(Saved entries)

* * * * * * *

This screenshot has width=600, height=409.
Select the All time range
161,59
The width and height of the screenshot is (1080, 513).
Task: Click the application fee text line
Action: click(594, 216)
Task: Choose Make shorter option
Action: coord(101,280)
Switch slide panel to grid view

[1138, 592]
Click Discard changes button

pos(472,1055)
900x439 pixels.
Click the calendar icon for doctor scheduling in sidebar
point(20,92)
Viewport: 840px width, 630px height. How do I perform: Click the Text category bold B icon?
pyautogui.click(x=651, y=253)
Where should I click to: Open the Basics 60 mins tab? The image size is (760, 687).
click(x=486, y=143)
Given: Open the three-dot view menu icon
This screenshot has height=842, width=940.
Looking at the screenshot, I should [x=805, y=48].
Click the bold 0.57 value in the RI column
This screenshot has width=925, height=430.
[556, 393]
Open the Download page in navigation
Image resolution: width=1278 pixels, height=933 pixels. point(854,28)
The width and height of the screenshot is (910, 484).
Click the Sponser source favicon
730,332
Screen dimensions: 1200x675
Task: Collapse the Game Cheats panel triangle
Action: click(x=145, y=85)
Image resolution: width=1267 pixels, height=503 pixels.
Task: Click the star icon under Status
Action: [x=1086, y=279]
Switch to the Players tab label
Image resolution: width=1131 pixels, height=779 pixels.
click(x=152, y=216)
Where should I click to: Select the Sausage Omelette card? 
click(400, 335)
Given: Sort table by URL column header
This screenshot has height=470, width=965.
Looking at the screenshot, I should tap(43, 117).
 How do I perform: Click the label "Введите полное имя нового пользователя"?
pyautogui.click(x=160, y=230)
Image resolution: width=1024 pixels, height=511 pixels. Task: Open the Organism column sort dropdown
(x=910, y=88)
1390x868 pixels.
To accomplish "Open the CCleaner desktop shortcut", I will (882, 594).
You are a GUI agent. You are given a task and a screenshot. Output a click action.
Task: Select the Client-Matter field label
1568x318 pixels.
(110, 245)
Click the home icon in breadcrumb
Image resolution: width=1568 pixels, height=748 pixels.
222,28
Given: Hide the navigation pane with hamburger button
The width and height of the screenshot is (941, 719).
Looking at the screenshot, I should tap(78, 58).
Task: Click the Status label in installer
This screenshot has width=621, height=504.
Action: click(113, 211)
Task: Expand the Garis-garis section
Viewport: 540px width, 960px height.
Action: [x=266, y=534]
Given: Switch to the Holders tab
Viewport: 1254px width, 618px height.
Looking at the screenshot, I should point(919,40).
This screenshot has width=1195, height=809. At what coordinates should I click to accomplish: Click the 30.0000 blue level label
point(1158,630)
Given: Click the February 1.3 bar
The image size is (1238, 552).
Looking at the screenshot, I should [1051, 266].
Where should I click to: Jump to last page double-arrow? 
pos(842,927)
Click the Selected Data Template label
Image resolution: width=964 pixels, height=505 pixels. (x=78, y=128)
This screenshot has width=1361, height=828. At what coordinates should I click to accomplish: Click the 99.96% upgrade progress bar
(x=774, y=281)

* * * * * * *

* [Exercise brief]: Exact transcription of the records is all that is wanted.

* [Worked solution]:
This screenshot has width=600, height=409.
Select the All time range
161,59
The width and height of the screenshot is (1080, 513).
Task: Click the application fee text line
Action: click(594, 216)
Task: Choose Make shorter option
Action: coord(101,280)
Switch slide panel to grid view

[1138, 592]
Click Discard changes button

pos(472,1055)
900x439 pixels.
Click the calendar icon for doctor scheduling in sidebar
point(20,92)
Viewport: 840px width, 630px height. How do I perform: Click the Text category bold B icon?
pyautogui.click(x=651, y=253)
Where should I click to: Open the Basics 60 mins tab? The image size is (760, 687).
click(x=486, y=143)
Given: Open the three-dot view menu icon
This screenshot has height=842, width=940.
Looking at the screenshot, I should [x=805, y=48].
Click the bold 0.57 value in the RI column
This screenshot has width=925, height=430.
[556, 393]
Open the Download page in navigation
Image resolution: width=1278 pixels, height=933 pixels. point(854,28)
The width and height of the screenshot is (910, 484).
Click the Sponser source favicon
730,332
Screen dimensions: 1200x675
Task: Collapse the Game Cheats panel triangle
Action: click(x=145, y=85)
Image resolution: width=1267 pixels, height=503 pixels.
Task: Click the star icon under Status
Action: [x=1086, y=279]
Switch to the Players tab label
Image resolution: width=1131 pixels, height=779 pixels.
click(x=152, y=216)
Where should I click to: Select the Sausage Omelette card? 
click(400, 335)
Given: Sort table by URL column header
This screenshot has height=470, width=965.
Looking at the screenshot, I should tap(43, 117).
 How do I perform: Click the label "Введите полное имя нового пользователя"?
pyautogui.click(x=160, y=230)
Image resolution: width=1024 pixels, height=511 pixels. Task: Open the Organism column sort dropdown
(x=910, y=88)
1390x868 pixels.
To accomplish "Open the CCleaner desktop shortcut", I will (882, 594).
You are a GUI agent. You are given a task and a screenshot. Output a click action.
Task: Select the Client-Matter field label
1568x318 pixels.
(110, 245)
Click the home icon in breadcrumb
Image resolution: width=1568 pixels, height=748 pixels.
222,28
Given: Hide the navigation pane with hamburger button
The width and height of the screenshot is (941, 719).
Looking at the screenshot, I should tap(78, 58).
Task: Click the Status label in installer
This screenshot has width=621, height=504.
Action: click(113, 211)
Task: Expand the Garis-garis section
Viewport: 540px width, 960px height.
Action: [x=266, y=534]
Given: Switch to the Holders tab
Viewport: 1254px width, 618px height.
Looking at the screenshot, I should point(919,40).
This screenshot has width=1195, height=809. At what coordinates should I click to accomplish: Click the 30.0000 blue level label
point(1158,630)
Given: Click the February 1.3 bar
The image size is (1238, 552).
Looking at the screenshot, I should [1051, 266].
Where should I click to: Jump to last page double-arrow? 
pos(842,927)
Click the Selected Data Template label
Image resolution: width=964 pixels, height=505 pixels. (x=78, y=128)
This screenshot has width=1361, height=828. At what coordinates should I click to accomplish: Click the 99.96% upgrade progress bar
(x=774, y=281)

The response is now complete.